The problems of US slowdown have not only impacted the IT sector on all edges, it has   made the Indian manufacturing and energy sector worrisome too. The challenges that Indian industry is encountering with is a universal problem of rising energy and fuel cost. It is always followed that as the energy prices go up there is a probability of recession. The second factor that we see today is the global developments in India. The textile, garment and handicraft industry are worse affected. Together, they are going to lose four million jobs by April 2009. According to the Federation of Indian Export Organization survey there has also been a decline in the tourist inflow lately. IT industries, financial sectors, real estate owners, car industry, investment banking and other industries as well are confronting heavy loss due to the fall down of global economy. Federation of Indian chambers of Commerce and Industry (FICCI) found that faced with the global recession, inventories industries like garment, gems, textiles, chemicals and jewellery had cut production by 10 per cent to 50 per cent.



In this context Ajay Shankar, Secretary, Ministry of Industry and Commerce opined that, “We take pride in saying that Indian economy is insulated to some extent from the global environment, which is really not true, because we can very clearly see the impact of that for the past few months where there is definite indication of economic slowdown in the country. The slowdown is taking place as the result of rise in the costs of the materials all over the world, surging commodity prices, the impact of surging food grain prices. We have been fortunate in case of the food inflation which has been very high and in seeing that we are able to insulate our consumers from the kind of food inflation which the rest of the world has experienced until now. Therefore, the government tried to use all the means of espousal to reduce inflation as far as the items of consumption of the common man is concerned. On the flip side this is a global shock for the high commodity and fuel prices. Moreover, our feeling is that worst is probably behind us and in the coming months things will definitely work well.

 

Heavy Expenditure on Infrastructure by various developing countries like China, India, and Malaysia etc had created Inflationary condition related to infrastructural material. This has not only weakened Industrial expansion but also severely effected property market. In fact, the input prices have risen up mainly because of the steel prices that have surged up.
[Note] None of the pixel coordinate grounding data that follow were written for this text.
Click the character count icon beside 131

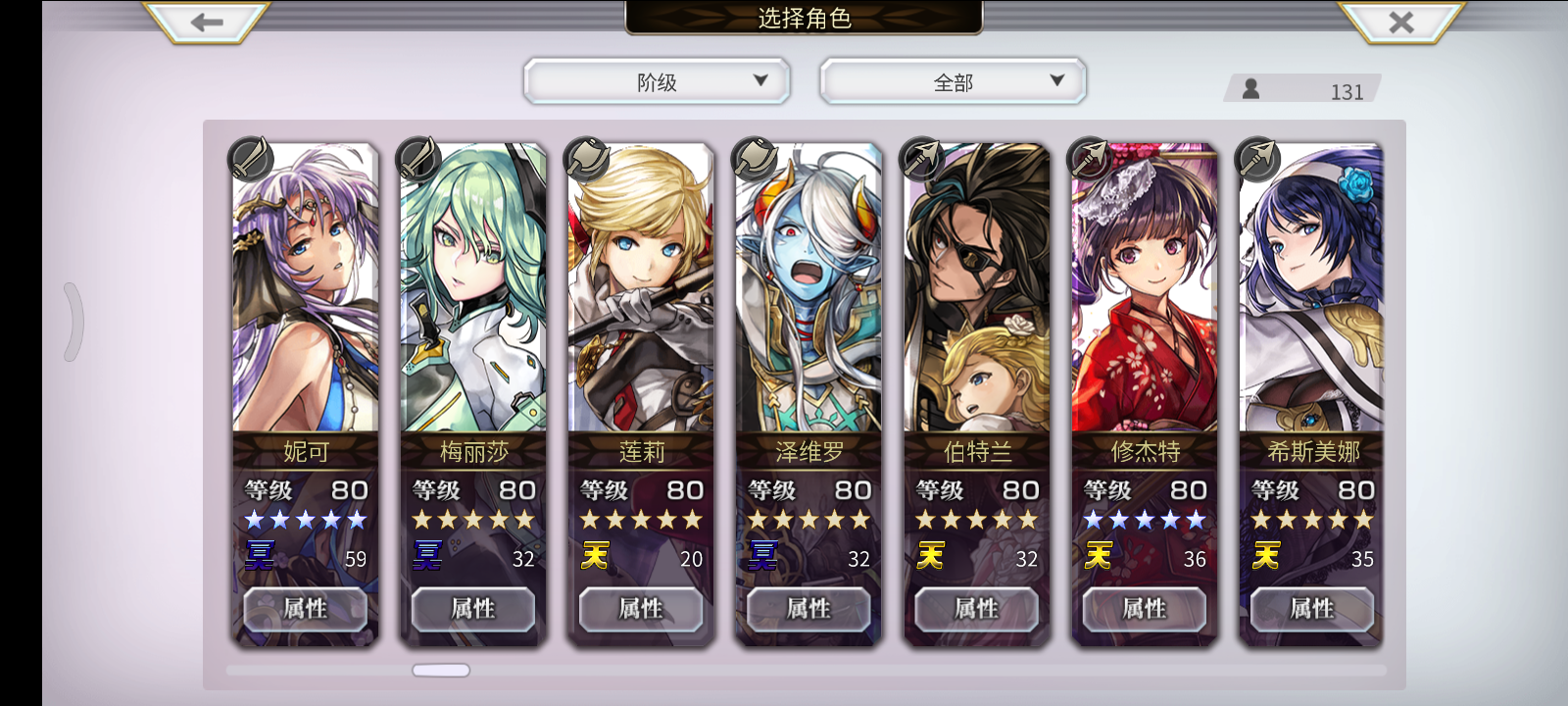[1250, 89]
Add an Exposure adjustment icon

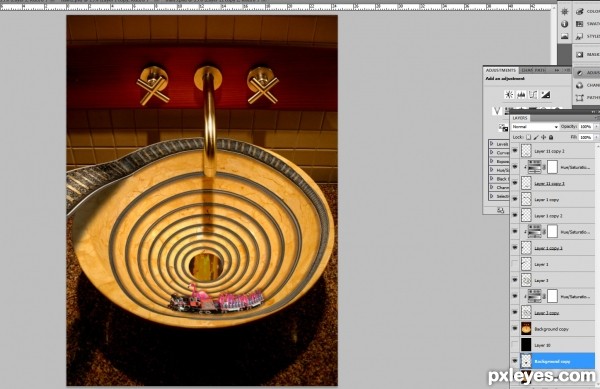coord(545,94)
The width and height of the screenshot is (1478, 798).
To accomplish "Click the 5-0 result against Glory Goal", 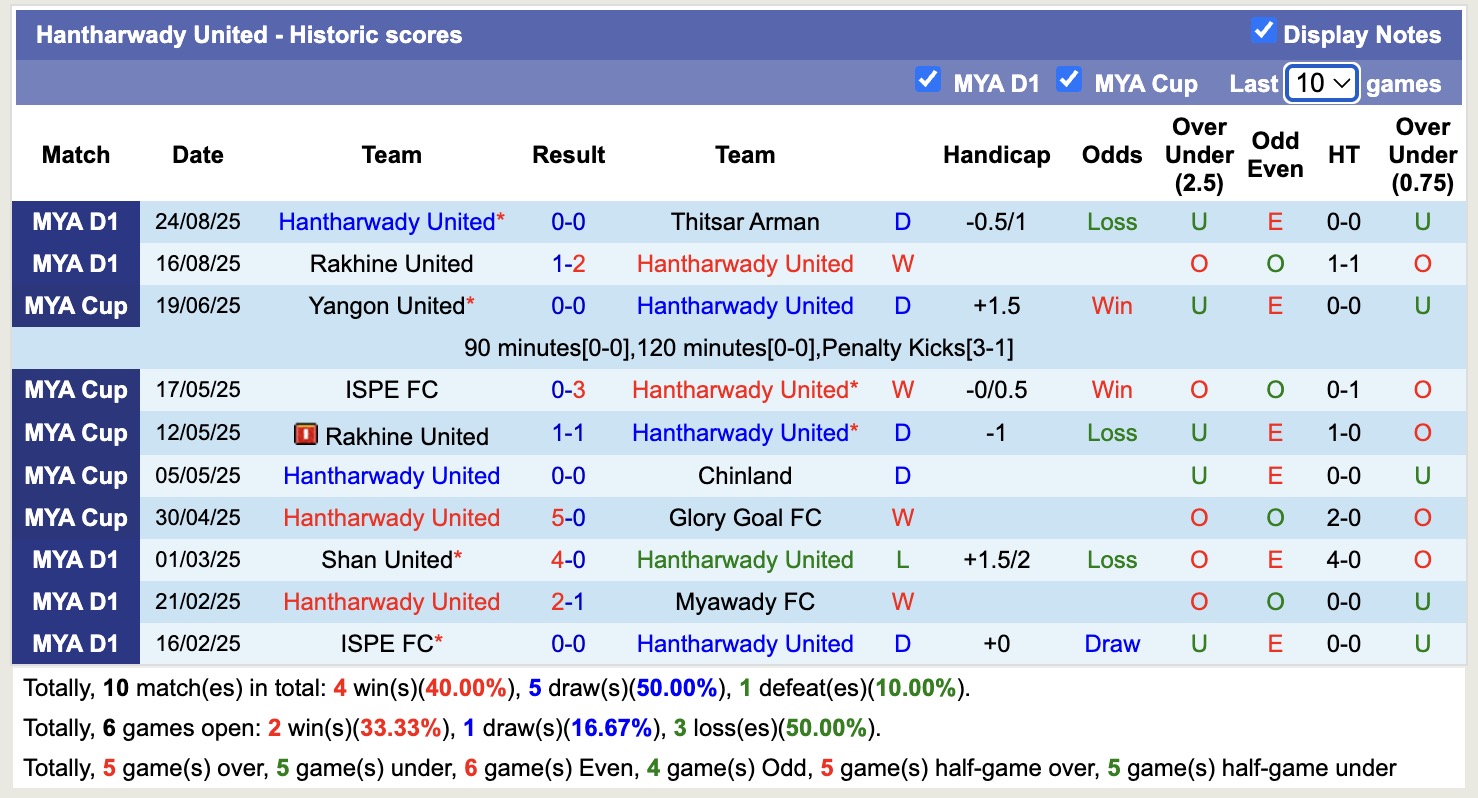I will click(568, 518).
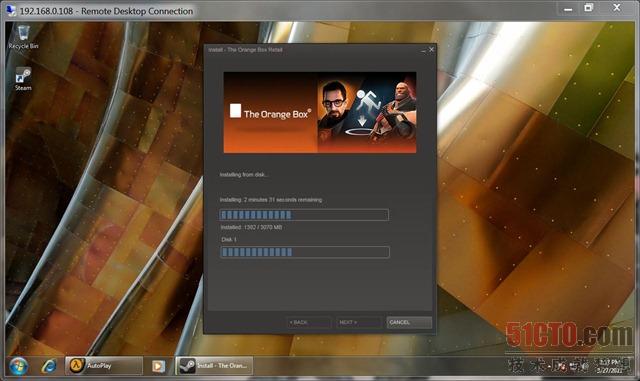Click The Orange Box banner image
640x381 pixels.
[320, 113]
The reason behind the sky-scrapping input costs is not only because of rising steel prices, but also due to hike in prices of aluminum and copper. Steel prices have gone up by 40 to 50 percent and aluminum has gone up by 50 percent accurately, says Dr. S.N. Dash, Secretary, Ministry of Heavy Industries & Public Enterprises.

 

Investment bankers have gone overboard by giving loans to people, which were more than their repaying capacity. This crisis could be worse than what has been imagined, as the banks have not come out with the truth. It’s better to go slow on growth and keep inflation under control rather than bearing inflation with 10 percent GDP (gross domestic product).” “India’s progress is remarkable, but it is disheartening to see that it has been done at the cost of neglecting more than 80 percent of the common people of India who do not share the success story.